练习任务:
A) 请列出所给文段中三条管理时间建议各自的标题。
B) 根据所给文段,判断下列说法是否正确,并为每条引用起决定作用的原文:(i) 第一条时间管理建议是"优先级";(ii) 本项目对传播不良信息导致的后果承担责任;(iii) 第二轮对话要求提供三个管理时间的建议。

所给文段:
局限性: 尽管在训练过程中我们非常注重模型的安全性,尽力促使模型输出符合伦理和法律要求的文本,但受限于模型大小以及概率生成范式,模型可能会产生各种不符合预期的输出,例如回复内容包含偏见、歧视等有害内容,请勿传播这些内容。由于传播不良信息导致的任何后果,本项目不承担责任。

通过 Transformers 加载

通过以下的代码加载 InternLM 7B Chat 模型

import torch
from transformers import AutoTokenizer, AutoModelForCausalLM
tokenizer = AutoTokenizer.from_pretrained("internlm/internlm-chat-7b", trust_remote_code=True)
# `torch_dtype=torch.float16` 可以令模型以 float16 精度加载,否则 transformers 会将模型加载为 float32,导致显存不足
model = AutoModelForCausalLM.from_pretrained("internlm/internlm-chat-7b", torch_dtype=torch.float16, trust_remote_code=True).cuda()
model = model.eval()
response, history = model.chat(tokenizer, "你好", history=[])
print(response)
# 你好!有什么我可以帮助你的吗?
response, history = model.chat(tokenizer, "请提供三个管理时间的建议。", history=history)
print(response)
# 当然可以!以下是三个管理时间的建议:
# 1. 制定计划:制定一个详细的计划,包括每天要完成的任务和活动。这将有助于您更好地组织时间,并确保您能够按时完成任务。
# 2. 优先级:将任务按照优先级排序,先完成最重要的任务。这将确保您能够在最短的时间内完成最重要的任务,从而节省时间。
# 3. 集中注意力:避免分心,集中注意力完成任务。关闭社交媒体和电子邮件通知,专注于任务,这将帮助您更快地完成任务,并减少错误的可能性。

提供的记录:
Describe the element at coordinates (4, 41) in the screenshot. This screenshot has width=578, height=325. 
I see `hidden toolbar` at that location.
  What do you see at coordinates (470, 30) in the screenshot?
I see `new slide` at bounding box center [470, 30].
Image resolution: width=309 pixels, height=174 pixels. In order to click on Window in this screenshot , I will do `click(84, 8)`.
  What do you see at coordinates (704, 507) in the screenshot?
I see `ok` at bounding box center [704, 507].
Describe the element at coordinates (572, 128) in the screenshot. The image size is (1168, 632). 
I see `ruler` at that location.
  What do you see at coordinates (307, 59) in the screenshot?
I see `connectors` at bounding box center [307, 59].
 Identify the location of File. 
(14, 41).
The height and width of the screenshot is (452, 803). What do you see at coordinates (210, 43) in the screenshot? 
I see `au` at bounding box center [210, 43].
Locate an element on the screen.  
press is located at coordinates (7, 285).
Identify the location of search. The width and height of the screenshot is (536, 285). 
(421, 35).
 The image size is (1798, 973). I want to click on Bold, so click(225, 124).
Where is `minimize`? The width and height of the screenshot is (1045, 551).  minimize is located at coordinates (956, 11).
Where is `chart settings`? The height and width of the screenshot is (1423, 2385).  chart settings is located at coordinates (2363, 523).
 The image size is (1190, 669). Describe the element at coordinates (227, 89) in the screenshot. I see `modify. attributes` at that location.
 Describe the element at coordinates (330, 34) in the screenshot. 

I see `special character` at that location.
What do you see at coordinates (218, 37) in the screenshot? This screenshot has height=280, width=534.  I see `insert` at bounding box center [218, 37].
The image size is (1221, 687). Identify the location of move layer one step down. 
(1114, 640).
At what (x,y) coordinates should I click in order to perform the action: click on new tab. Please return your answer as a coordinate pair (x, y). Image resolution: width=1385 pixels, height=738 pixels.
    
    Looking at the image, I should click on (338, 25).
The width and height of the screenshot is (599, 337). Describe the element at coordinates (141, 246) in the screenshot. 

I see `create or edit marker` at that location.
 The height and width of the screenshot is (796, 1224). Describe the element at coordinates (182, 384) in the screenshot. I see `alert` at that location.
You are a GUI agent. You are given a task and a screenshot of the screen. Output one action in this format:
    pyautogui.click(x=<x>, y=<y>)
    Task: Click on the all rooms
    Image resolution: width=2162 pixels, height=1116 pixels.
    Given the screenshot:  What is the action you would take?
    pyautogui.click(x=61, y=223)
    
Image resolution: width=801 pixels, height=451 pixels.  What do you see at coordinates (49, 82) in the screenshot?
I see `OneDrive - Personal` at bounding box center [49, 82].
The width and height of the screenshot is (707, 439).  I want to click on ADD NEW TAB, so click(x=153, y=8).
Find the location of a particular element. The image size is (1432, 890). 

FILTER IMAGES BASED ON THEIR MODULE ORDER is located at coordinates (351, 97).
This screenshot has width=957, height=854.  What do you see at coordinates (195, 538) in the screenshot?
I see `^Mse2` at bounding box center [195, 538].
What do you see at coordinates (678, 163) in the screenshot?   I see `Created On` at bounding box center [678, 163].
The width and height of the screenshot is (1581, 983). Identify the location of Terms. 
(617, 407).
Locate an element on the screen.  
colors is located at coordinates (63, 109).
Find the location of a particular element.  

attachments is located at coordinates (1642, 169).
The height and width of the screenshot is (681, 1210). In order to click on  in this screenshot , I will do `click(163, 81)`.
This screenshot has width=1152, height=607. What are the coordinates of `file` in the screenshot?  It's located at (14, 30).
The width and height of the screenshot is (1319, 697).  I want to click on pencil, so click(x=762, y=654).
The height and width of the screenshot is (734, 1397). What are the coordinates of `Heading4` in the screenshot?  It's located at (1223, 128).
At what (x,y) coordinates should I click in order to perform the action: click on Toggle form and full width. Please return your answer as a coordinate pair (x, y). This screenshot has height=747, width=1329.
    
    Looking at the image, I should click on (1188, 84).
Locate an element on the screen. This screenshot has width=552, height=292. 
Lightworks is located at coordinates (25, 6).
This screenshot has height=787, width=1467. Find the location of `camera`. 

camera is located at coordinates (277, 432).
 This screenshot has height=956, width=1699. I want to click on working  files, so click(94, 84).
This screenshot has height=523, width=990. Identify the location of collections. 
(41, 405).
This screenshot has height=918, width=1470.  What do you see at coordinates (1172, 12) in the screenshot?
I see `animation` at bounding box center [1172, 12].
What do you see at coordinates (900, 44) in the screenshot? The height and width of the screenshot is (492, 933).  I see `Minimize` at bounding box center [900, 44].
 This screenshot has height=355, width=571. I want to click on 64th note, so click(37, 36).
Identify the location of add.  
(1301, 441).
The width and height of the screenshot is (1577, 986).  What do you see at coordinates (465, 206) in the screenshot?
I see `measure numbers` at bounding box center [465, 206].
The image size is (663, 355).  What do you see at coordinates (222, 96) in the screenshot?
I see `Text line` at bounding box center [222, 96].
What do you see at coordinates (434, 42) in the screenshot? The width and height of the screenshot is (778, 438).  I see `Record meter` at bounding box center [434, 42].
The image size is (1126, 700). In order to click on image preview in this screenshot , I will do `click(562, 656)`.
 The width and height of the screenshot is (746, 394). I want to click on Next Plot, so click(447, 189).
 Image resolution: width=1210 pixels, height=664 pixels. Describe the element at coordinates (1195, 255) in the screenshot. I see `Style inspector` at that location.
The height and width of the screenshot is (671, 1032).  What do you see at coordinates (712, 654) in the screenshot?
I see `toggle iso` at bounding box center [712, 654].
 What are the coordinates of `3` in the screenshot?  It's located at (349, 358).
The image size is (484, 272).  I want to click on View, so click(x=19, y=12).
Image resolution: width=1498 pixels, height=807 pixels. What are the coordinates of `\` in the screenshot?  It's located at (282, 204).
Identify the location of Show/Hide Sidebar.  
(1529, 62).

逐题答案:
A) 制定计划、优先级、集中注意力

B)
(i) 否:"1. 制定计划"
(ii) 否:"由于传播不良信息导致的任何后果,本项目不承担责任。"
(iii) 是:"请提供三个管理时间的建议。"